## begin Task input

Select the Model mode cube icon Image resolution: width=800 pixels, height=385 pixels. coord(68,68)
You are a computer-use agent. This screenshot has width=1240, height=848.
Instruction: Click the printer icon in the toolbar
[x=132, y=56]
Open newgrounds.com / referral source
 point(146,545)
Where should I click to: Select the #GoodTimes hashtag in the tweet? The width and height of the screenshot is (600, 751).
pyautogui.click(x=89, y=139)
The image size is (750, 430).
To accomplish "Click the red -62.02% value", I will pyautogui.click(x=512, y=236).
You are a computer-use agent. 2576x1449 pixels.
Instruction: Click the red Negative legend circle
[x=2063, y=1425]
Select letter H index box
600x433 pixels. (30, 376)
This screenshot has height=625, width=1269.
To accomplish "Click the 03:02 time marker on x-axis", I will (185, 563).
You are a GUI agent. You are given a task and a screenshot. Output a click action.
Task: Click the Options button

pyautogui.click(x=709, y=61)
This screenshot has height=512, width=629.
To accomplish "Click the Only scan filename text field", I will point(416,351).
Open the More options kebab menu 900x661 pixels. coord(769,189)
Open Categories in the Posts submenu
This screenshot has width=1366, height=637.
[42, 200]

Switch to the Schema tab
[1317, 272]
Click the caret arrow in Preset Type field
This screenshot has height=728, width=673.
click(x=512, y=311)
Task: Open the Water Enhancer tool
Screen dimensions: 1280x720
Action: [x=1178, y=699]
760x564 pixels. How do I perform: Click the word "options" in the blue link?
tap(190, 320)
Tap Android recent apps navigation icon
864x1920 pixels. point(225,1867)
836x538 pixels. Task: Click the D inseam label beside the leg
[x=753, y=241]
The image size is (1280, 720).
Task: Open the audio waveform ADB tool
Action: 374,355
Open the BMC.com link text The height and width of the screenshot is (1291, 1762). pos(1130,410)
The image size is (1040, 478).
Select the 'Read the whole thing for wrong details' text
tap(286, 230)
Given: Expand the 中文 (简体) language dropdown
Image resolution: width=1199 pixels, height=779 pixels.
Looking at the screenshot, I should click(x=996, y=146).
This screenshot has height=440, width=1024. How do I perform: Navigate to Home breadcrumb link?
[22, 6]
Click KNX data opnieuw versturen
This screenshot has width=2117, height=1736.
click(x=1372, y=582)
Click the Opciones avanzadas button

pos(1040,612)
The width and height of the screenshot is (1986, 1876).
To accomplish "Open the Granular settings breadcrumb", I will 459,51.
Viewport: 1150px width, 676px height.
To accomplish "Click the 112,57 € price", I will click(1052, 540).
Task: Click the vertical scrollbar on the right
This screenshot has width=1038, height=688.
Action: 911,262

## end Task input

Retype every line of the listing above, keeping each one word for word.

* Result for this task
Select the Model mode cube icon Image resolution: width=800 pixels, height=385 pixels. coord(68,68)
You are a computer-use agent. This screenshot has width=1240, height=848.
Instruction: Click the printer icon in the toolbar
[x=132, y=56]
Open newgrounds.com / referral source
 point(146,545)
Where should I click to: Select the #GoodTimes hashtag in the tweet? The width and height of the screenshot is (600, 751).
pyautogui.click(x=89, y=139)
The image size is (750, 430).
To accomplish "Click the red -62.02% value", I will pyautogui.click(x=512, y=236).
You are a computer-use agent. 2576x1449 pixels.
Instruction: Click the red Negative legend circle
[x=2063, y=1425]
Select letter H index box
600x433 pixels. (30, 376)
This screenshot has height=625, width=1269.
To accomplish "Click the 03:02 time marker on x-axis", I will (185, 563).
You are a GUI agent. You are given a task and a screenshot. Output a click action.
Task: Click the Options button

pyautogui.click(x=709, y=61)
This screenshot has height=512, width=629.
To accomplish "Click the Only scan filename text field", I will point(416,351).
Open the More options kebab menu 900x661 pixels. coord(769,189)
Open Categories in the Posts submenu
This screenshot has width=1366, height=637.
[42, 200]

Switch to the Schema tab
[1317, 272]
Click the caret arrow in Preset Type field
This screenshot has height=728, width=673.
click(x=512, y=311)
Task: Open the Water Enhancer tool
Screen dimensions: 1280x720
Action: [x=1178, y=699]
760x564 pixels. How do I perform: Click the word "options" in the blue link?
tap(190, 320)
Tap Android recent apps navigation icon
864x1920 pixels. point(225,1867)
836x538 pixels. Task: Click the D inseam label beside the leg
[x=753, y=241]
The image size is (1280, 720).
Task: Open the audio waveform ADB tool
Action: 374,355
Open the BMC.com link text The height and width of the screenshot is (1291, 1762). pos(1130,410)
The image size is (1040, 478).
Select the 'Read the whole thing for wrong details' text
tap(286, 230)
Given: Expand the 中文 (简体) language dropdown
Image resolution: width=1199 pixels, height=779 pixels.
Looking at the screenshot, I should click(x=996, y=146).
This screenshot has height=440, width=1024. How do I perform: Navigate to Home breadcrumb link?
[22, 6]
Click KNX data opnieuw versturen
This screenshot has width=2117, height=1736.
click(x=1372, y=582)
Click the Opciones avanzadas button

pos(1040,612)
The width and height of the screenshot is (1986, 1876).
To accomplish "Open the Granular settings breadcrumb", I will 459,51.
Viewport: 1150px width, 676px height.
To accomplish "Click the 112,57 € price", I will click(1052, 540).
Task: Click the vertical scrollbar on the right
This screenshot has width=1038, height=688.
Action: 911,262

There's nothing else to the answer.